What the Budget Data Shows: Administration Growing Faster Than Teaching
The Key Shift
From FY2025 to FY2027:
Teaching salaries make up a smaller share of total salaries
Administrative salaries make up a larger share
Administrative salaries rise from 31.2% of total salaries (FY2025) to 32.9% (FY2027), a 1.7% increase
This is a $1.3M increase
Teacher salaries are dropping from 67.8% (FY2025) to 66% (FY2027), a 1.8% in budget share
This matters because it’s not just “costs going up.” It indicates a reallocation toward administration.
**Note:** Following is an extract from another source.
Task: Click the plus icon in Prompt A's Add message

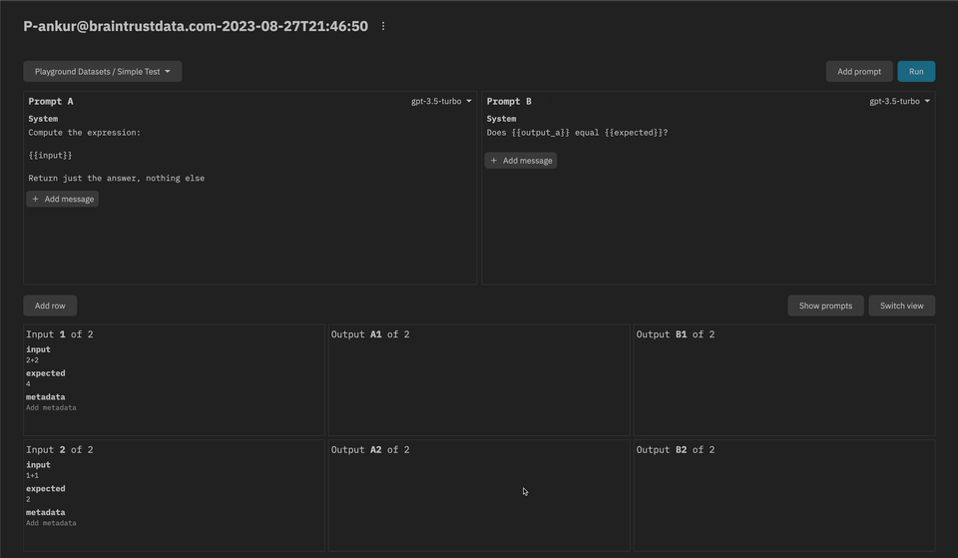Action: [36, 199]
What the $1.3M Figure Means
When you apply the percentage change to the total salary budget, the shift is equivalent to about $1.3 million more going to administration by FY2027.
Put simply:
$1.3M is 32.5% of the $4M school budget deficit
This reflects a structural choice, not inflation.
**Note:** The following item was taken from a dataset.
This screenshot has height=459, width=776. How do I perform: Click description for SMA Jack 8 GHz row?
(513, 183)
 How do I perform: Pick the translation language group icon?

Why This Raises a Fair Question
The district is forecasting fewer teachers.
A reasonable expectation is that administrative overhead should scale with instructional staffing, not move in the opposite direction.
So the question is straightforward:
Why is the budget becoming more administratively heavy as classroom staffing shrinks?
We are asking for transparency
This isn’t an assumption of bad intent. It’s a request for clarity.
We are simply asking for:
A role-by-role explanation of why administrative costs are taking a larger share
What new administrative responsibilities justify the increase
How this shift improves outcomes for students
Bottom Line
When analyzed within-year percentages, the budget shows less going to teaching and more to administration— about a $1.3M shift by FY2027. That warrants a clear public explanation.